### [Document section]
*** Block opens ***

Targeting and eliminating unnecessary care has become increasingly important in radiology as the industry has dedicated more and more resources to cutting costs and improving quality. According to a new study in JAMA Internal Medicine, determining clinician characteristics associated with low-value imaging is a step toward reducing such imaging, which saves patients from receiving services they don’t need and helps keep costs down.
“Previous research has found that patients gain little reassurance from a negative low-value study, and because of increasing patient cost sharing, low-value imaging will increasingly cause ‘financial toxicity’ to patients.” wrote Arthur S. Hong, MD, MPH, University of Texas Southwestern Medical Center in Dallas, and colleagues.
To identify clinician predictors of low-value imaging, Hong and colleagues studied medical claims data from January 2010 to December 2014, focusing on inappropriate back pain and headache imaging. “In the absence of certain signs or symptoms indicating a serious underlying cause—such as neurologic problems, history of cancer, or unexplained fever—radiograph, computed tomography (CT), or magnetic resonance imaging (MRI) imaging within the first six weeks of acute uncomplicated back pain adds little to no clinical value,” the authors wrote. “Similarly, for headache without neurologic symptoms or signs of a serious underlying cause—such as trauma or history of cancer—CT or MRI imaging are not recommended.”

*** Block closes ***

### [Source material]
*** Block opens ***

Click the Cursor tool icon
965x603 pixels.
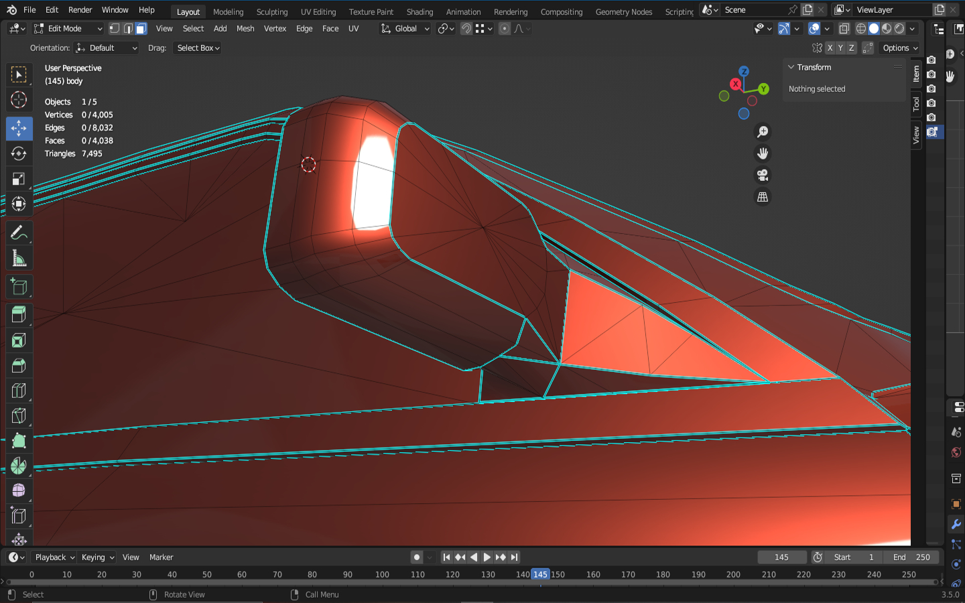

*** Block closes ***
*** Block opens ***

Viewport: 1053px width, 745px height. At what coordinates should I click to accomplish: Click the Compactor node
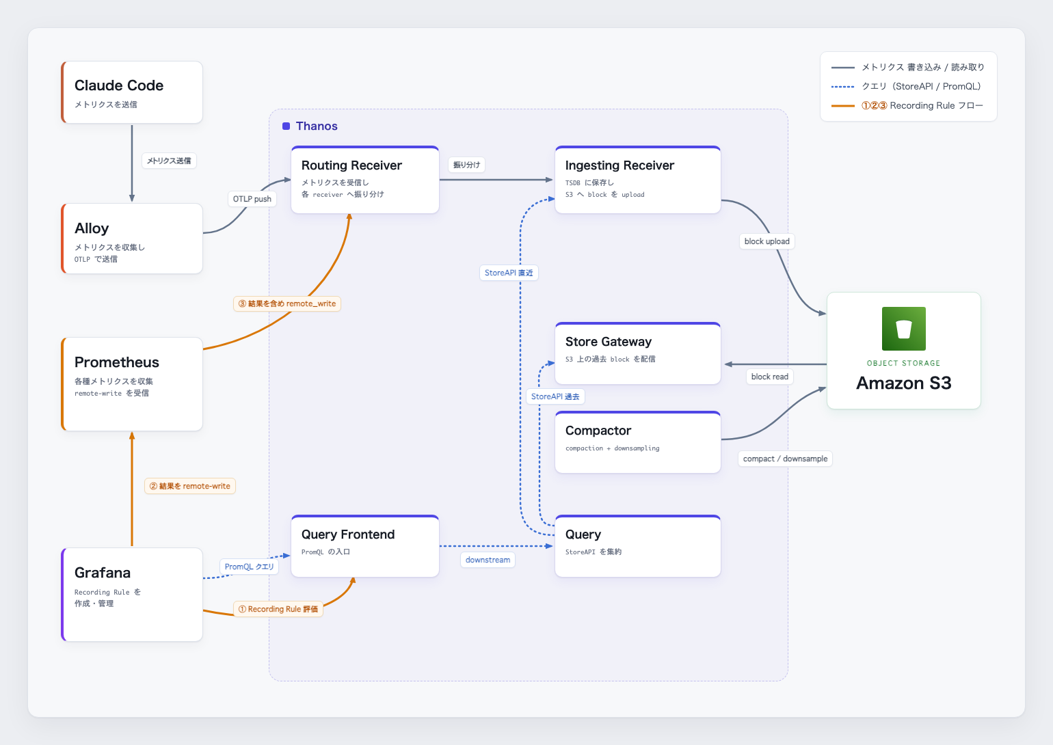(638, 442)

*** Block closes ***

### [Exercise set]
(a) Summarize the passage on low-value imaging in two sentences.
(b) Write the next part of the passage on low-value imaging, picking up after its final paragraph.

### [Answers to the exercises]
(a) A study in JAMA Internal Medicine holds that identifying clinician characteristics linked to low-value imaging is a step toward reducing it, which spares patients unneeded services and helps control costs. Drawing on medical claims data from January 2010 to December 2014, the researchers looked for clinician predictors of inappropriate imaging for back pain and headache, which adds little value when there are no signs of a serious underlying cause.

(b)
These are two clinician predictors revealed by the team’s study:
1. Imaging for the Prior Patient: One of the biggest takeaways from the team’s findings was that clinicians are much more likely to order low-value imaging if they had ordered such imaging for their prior patient.
According to the data associated with low-back pain, if a primary care physician had ordered imaging for his or her prior patient, their odds of ordering imaging were 2.08 times higher. The numbers were even higher for chiropractors (2.80 times higher) and specialists (2.98 times higher) who had ordered imaging for their prior patient.
According to the data associated with uncomplicated headaches, if a clinician had ordered imaging for his or her prior patient, their odds of ordering imaging were 2.20 times higher.
2. Ownership of Imaging Equipment: The authors also found that clinician ownership of imaging equipment was a “consistent independent predictor of low-value imaging.”
Ownership of imaging equipment made chiropractors a whopping 7.76 times more likely to order low-value imaging for low-back pain. In addition, ownership of imaging equipment made clinicians 1.88 times more likely of ordering low-value imaging for an uncomplicated headache.
“Addressing ownership, previous legislation has limited imaging equipment ownership and clinician self-referral; however, exceptions have been made for patient convenience and evolving practice models,” the authors wrote. “As a result, these laws may be less effective than intended.”